LONDON - Two studies on Covid-19 were retracted on Thursday by the scientific journals in which they had appeared.

The studies, published in The Lancet and The New England Journal of Medicine in May, had produced astounding results and altered the course of research into the pandemic.

The Lancet paper reported dismal findings about the use of chloroquine and hydroxychloroquine to treat Covid-19 patients. It led to the suspension of some clinical trials of the medications, including by the World Health Organization. (Some have since resumed.)

President Trump has repeatedly promoted hydroxychloroquine despite the lack of evidence that it works against the virus. His endorsement had the effect of politicizing scientific questions that normally would have been left to dispassionate researchers.

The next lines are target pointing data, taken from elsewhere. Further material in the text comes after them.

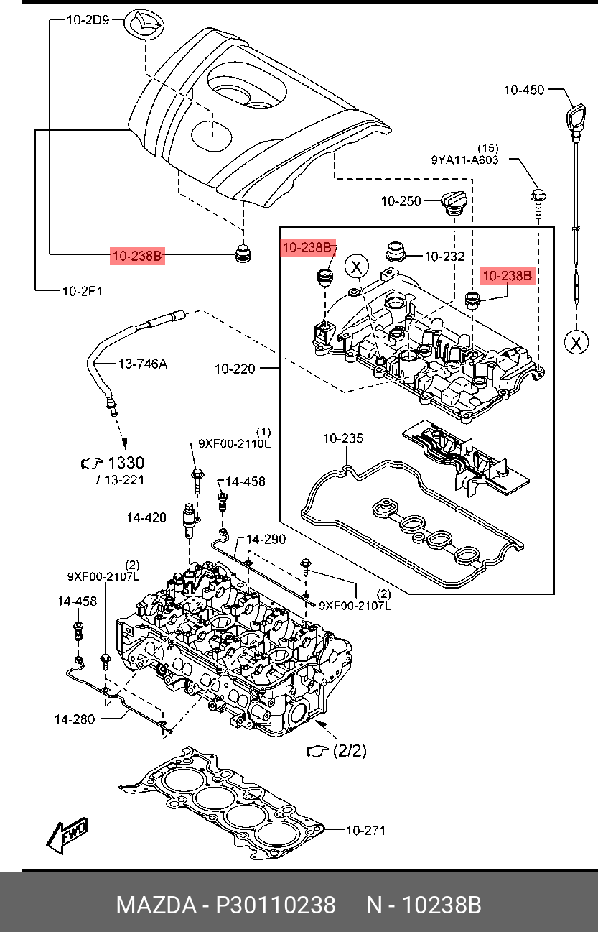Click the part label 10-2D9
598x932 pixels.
pos(88,21)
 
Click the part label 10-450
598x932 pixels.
pos(523,90)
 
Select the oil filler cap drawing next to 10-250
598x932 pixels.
pos(453,202)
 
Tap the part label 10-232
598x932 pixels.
pos(444,256)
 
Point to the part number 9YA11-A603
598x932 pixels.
pos(464,160)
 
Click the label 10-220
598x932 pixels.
pos(235,369)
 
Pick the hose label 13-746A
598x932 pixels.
pos(142,364)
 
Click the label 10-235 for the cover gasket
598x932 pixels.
pos(342,438)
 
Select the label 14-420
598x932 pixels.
pos(146,517)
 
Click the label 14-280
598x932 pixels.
pos(74,718)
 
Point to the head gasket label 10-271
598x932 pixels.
pos(365,831)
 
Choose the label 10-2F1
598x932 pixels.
pos(82,291)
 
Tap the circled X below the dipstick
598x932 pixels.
pos(576,342)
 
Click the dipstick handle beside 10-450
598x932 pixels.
pos(576,117)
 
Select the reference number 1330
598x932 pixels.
pos(125,463)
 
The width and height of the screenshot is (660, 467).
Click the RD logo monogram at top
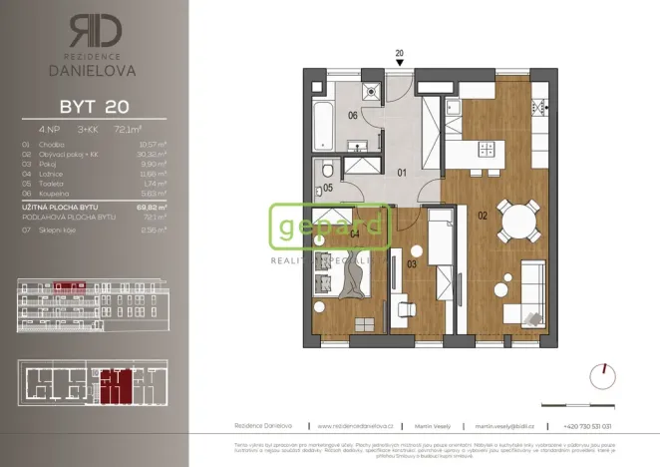pos(97,31)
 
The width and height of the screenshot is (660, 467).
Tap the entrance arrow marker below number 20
pos(400,63)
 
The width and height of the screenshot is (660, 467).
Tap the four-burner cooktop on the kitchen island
pos(488,149)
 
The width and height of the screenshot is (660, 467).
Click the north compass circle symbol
pos(602,376)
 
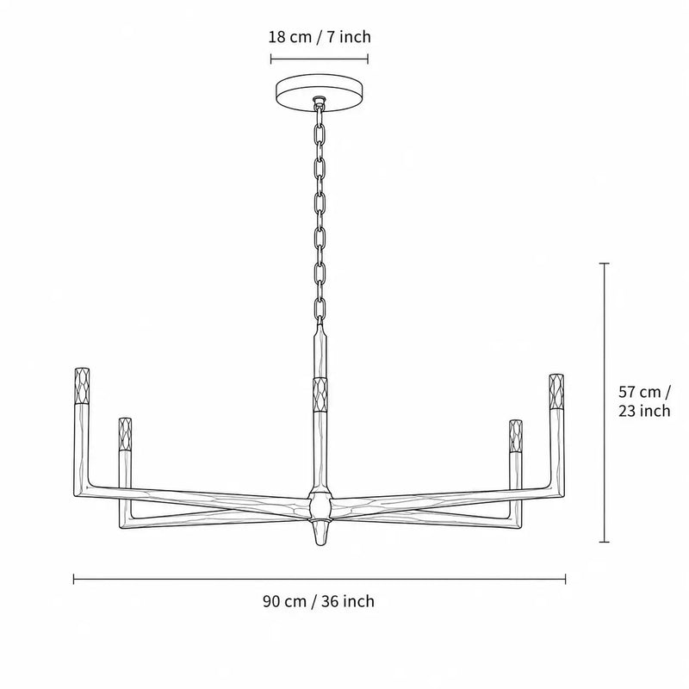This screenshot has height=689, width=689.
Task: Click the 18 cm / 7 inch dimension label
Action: point(320,37)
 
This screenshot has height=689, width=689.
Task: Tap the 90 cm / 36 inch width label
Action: point(319,600)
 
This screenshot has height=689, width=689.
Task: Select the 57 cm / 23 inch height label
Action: point(644,400)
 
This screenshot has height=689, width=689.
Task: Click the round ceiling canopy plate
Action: point(320,93)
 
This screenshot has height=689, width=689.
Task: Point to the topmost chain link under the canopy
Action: point(320,115)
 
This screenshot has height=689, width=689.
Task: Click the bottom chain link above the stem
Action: point(320,308)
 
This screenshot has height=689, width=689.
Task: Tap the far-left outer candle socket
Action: point(82,385)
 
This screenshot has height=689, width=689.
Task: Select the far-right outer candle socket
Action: point(556,391)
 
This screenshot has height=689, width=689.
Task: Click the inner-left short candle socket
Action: point(125,434)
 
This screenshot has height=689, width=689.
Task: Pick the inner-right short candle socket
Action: point(515,436)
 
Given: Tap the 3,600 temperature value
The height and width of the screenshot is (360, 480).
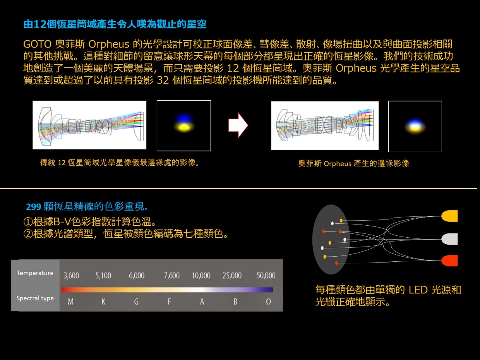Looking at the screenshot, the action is pyautogui.click(x=71, y=275).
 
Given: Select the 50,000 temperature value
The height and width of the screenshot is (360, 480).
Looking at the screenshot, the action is pyautogui.click(x=266, y=275).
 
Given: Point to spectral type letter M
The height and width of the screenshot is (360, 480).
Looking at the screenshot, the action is pyautogui.click(x=70, y=302).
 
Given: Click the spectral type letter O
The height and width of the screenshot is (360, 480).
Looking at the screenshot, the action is pyautogui.click(x=268, y=302).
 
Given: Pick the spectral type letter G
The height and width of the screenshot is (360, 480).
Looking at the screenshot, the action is pyautogui.click(x=136, y=302).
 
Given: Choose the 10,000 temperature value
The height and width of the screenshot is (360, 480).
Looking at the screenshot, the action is pyautogui.click(x=201, y=275).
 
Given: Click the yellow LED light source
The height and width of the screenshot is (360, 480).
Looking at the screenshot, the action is pyautogui.click(x=449, y=216).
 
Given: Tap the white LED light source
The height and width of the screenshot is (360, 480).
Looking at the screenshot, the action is pyautogui.click(x=449, y=239).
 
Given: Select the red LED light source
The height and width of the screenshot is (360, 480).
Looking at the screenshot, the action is pyautogui.click(x=449, y=261).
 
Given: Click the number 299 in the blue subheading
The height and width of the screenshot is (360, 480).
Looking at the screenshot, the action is pyautogui.click(x=33, y=207).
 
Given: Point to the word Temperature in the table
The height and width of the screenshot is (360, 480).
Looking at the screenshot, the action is pyautogui.click(x=35, y=273).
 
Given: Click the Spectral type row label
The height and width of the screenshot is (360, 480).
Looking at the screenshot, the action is pyautogui.click(x=35, y=298).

The Lancet paper, which was purportedly based on data from a huge, privately held registry of patient records from hundreds of hospitals around the world, had concluded that the anti-malaria drugs were associated with dramatically higher rates of heart arrhythmias and deaths in Covid-19 patients. The database belonged to a company called Surgisphere, which is owned by Dr. Sapan Desai, one of the four co-authors.

The other three co-authors, including Dr. Mandeep R. Mehra, a professor at Harvard Medical School, retracted the article on Thursday after their attempts to verify the database’s veracity and authenticity were stymied by Dr. Desai.

Later on Thursday, The New England Journal of Medicine retracted a heart study that was published in May by the same authors, using data from the same registry. That study was said to analyze 8,910 Covid-19 patients hospitalized through mid-March at 169 medical centers in Asia, Europe and North America. The authors concluded that cardiovascular disease increased their risk of dying.

“Because all the authors were not granted access to the raw data and the raw data could not be made available to a third-party auditor, we are unable to validate the primary data sources underlying our article,” the authors wrote in the retraction of the study.